El Ministerio Público Fiscal pidió ampliar las declaraciones indagatorias a más de 20 empresarios y exfuncionarios, incluido el ex titular Diego Spagnuolo, en el marco de la investigación por presuntas maniobras irregulares en la Agencia Nacional de Discapacidad.
El fiscal Franco Picardi solicitó una nueva ronda de indagatorias en la causa que investiga una presunta asociación ilícita dentro de la Agencia Nacional de Discapacidad (Andis). El pedido incluye a exfuncionarios clave y a más de 20 empresarios, en el marco de un expediente que investiga un fraude que superaría los 75.000 millones de pesos.
Entre los principales apuntados vuelven a figurar el extitular del organismo, Diego Spagnuolo; su ex número dos, Daniel Garbellini; el empresario Miguel Ángel Calvete; y el médico Pablo Atchabahian, todos ya procesados en la causa como presuntos jefes de una asociación ilícita.
Según el dictamen del fiscal, las nuevas evidencias refuerzan la hipótesis de una estructura delictiva organizada que habría operado entre diciembre de 2023 y octubre de 2025 dentro de la Andis.

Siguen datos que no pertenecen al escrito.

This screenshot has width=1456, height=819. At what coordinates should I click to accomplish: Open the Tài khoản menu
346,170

El esquema habría articulado a funcionarios públicos con empresarios proveedores de insumos médicos de alto costo para direccionar contrataciones, inflar precios y repartirse fondos estatales.

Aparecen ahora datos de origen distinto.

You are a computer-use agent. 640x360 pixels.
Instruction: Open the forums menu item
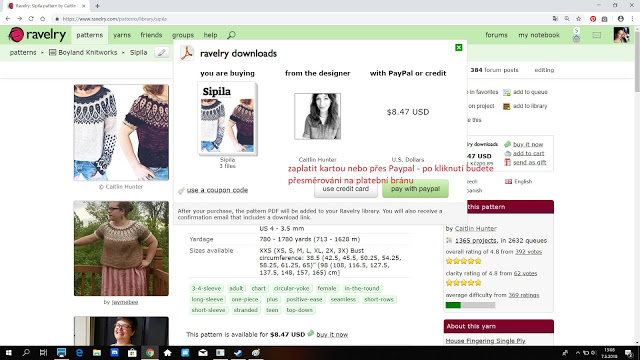coord(496,35)
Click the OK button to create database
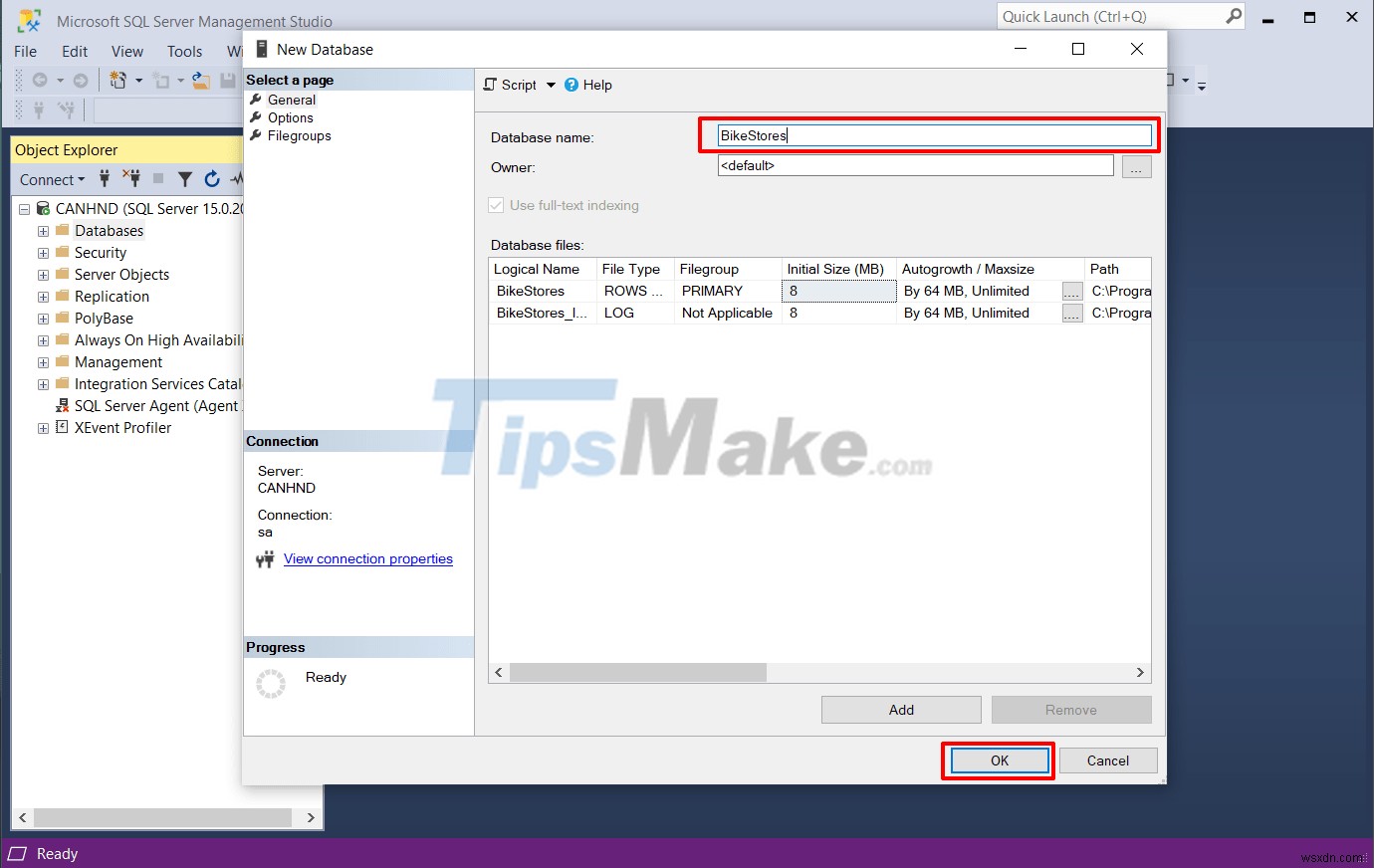This screenshot has width=1374, height=868. point(998,760)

«El funcionamiento coordinado y con roles definidos permitió obtener sumas millonarias de forma ilegal, afectando directamente a la administración pública y a una población especialmente vulnerable», sostuvo Picardi, en referencia a los beneficiarios de pensiones no contributivas y del programa Incluir Salud.
En el centro de la causa aparece el sistema especial de contratación de insumos médicos conocido como SIIPFIS. La fiscalía sostiene que fue manipulado para favorecer a determinados proveedores mediante simulación de competencia, sobreprecios y filtración de información clave.
El pedido de nuevas indagatorias alcanza a al menos 27 personas, entre ellas Emilio César Olguín, Evangelina Ileana García, Claudio Alejandro Kahn y Gerardo Raúl Angarami, además de integrantes de firmas vinculadas al sector de la salud. Los principales acusados ya fueron procesados por delitos como negociaciones incompatibles con la función pública, defraudación al Estado y cohecho.
La causa, que inicialmente estuvo a cargo del juez Sebastián Casanello, es ahora instruida por Ariel Lijo. A siete meses del inicio formal de la investigación, la fiscalía considera que la Andis funcionó como una «ventanilla discrecional» para beneficiar a proveedores específicos, vulnerando los principios de transparencia y control del Estado.